According to Sotirios Kampranis, a Professor at the University of Copenhagen.
The team at EvodiaBio has decided to use baker’s yeast as a “natural platform for the sustainable production of natural aroma”. The yeast is currently extracted at a low yield from intensive farming or synthesized by petrochemistry. The natural aromas from this blend are suggested as a substitute for fresh hops, pellets, or hop oil.
“After years of research, we have found a way to produce a group of small molecules called monoterpenoids, which provide the hoppy flavor, and then add them to the beer at the end of the brewing process to give it back its lost flavor. No one has been able to do this before, so it’s a game-changer for non-alcoholic beer.”
says Sotirios Kampranis.
Instead of adding expensive aroma hops in the brewing tank, just to “throw away” their flavor at the end of the process, the researchers have turned baker’s yeast cells into micro-factories that can be grown in fermenters and release the aroma of hops. This method produces high aroma non-alcoholic beer, they state in a newly published study.

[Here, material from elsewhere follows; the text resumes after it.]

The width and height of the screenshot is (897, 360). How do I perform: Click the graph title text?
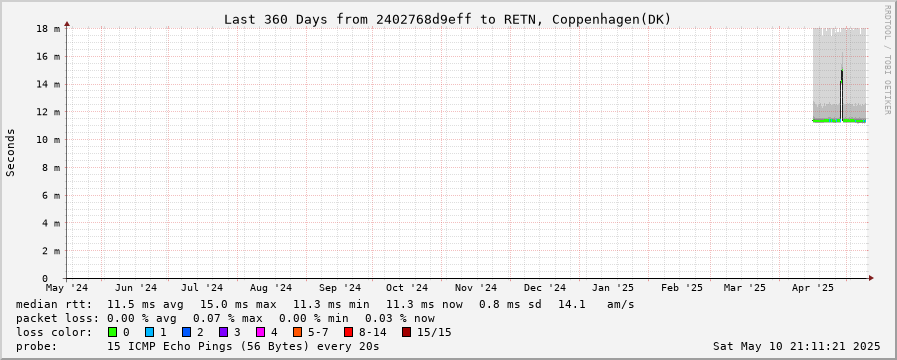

“When the hop aroma molecules are released from yeast, we collect them and put them into the beer, giving back the taste of regular beer that so many of us know and love. It actually makes the use of aroma hops in brewing redundant, because we only need the molecules passing on the scent and flavor and not the actual hops.”
says Sotirios Kampranis.
This approach is more sustainable. The natural aromatic non-alcoholic beer-making tackles two problems as told by phys org (https://phys.org/news/2022-02-non-alcoholic-beer-regular.html ):
First of all, aroma hops are mainly farmed on the west coast of the U.S., which causes the need for extensive transportation and cooling down the crops in refrigerators.

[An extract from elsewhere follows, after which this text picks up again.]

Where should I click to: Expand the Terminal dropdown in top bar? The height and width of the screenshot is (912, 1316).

Secondly, hops demand lots of water—more accurately you need 2.7 tons of water to grow one kilogram of hops. This combined makes it a not very climate-friendly production.
“With our method, we skip aroma hops altogether and thereby also the water and the transportation. This means that one kilogram of hops aroma can be produced with more than 10.000 times less water and more than 100 times less CO2. Long term, we hope to change the brewing industry with our method—also the production of regular beer, where the use of aroma hops is also very wasteful.”
says Sotirios Kampranis.
The method is already being tested in breweries in Denmark and the plan is to have the technique ready for the entire brewing industry in October 2022.
For more updates on the research and EvodiaBio Company, click here , and https://bii.dk/news/meet-the-start-ups-evodia-bio/
Video- https://videopress.com/v/3EsKIfxE
Through the research, the team at EvodiaBio enables the customer to have a non-alcoholic beer that has the flavor, excitement, aroma, and hoppy taste just like a regular beer. A healthy and sustainable alternative without compromise on the taste.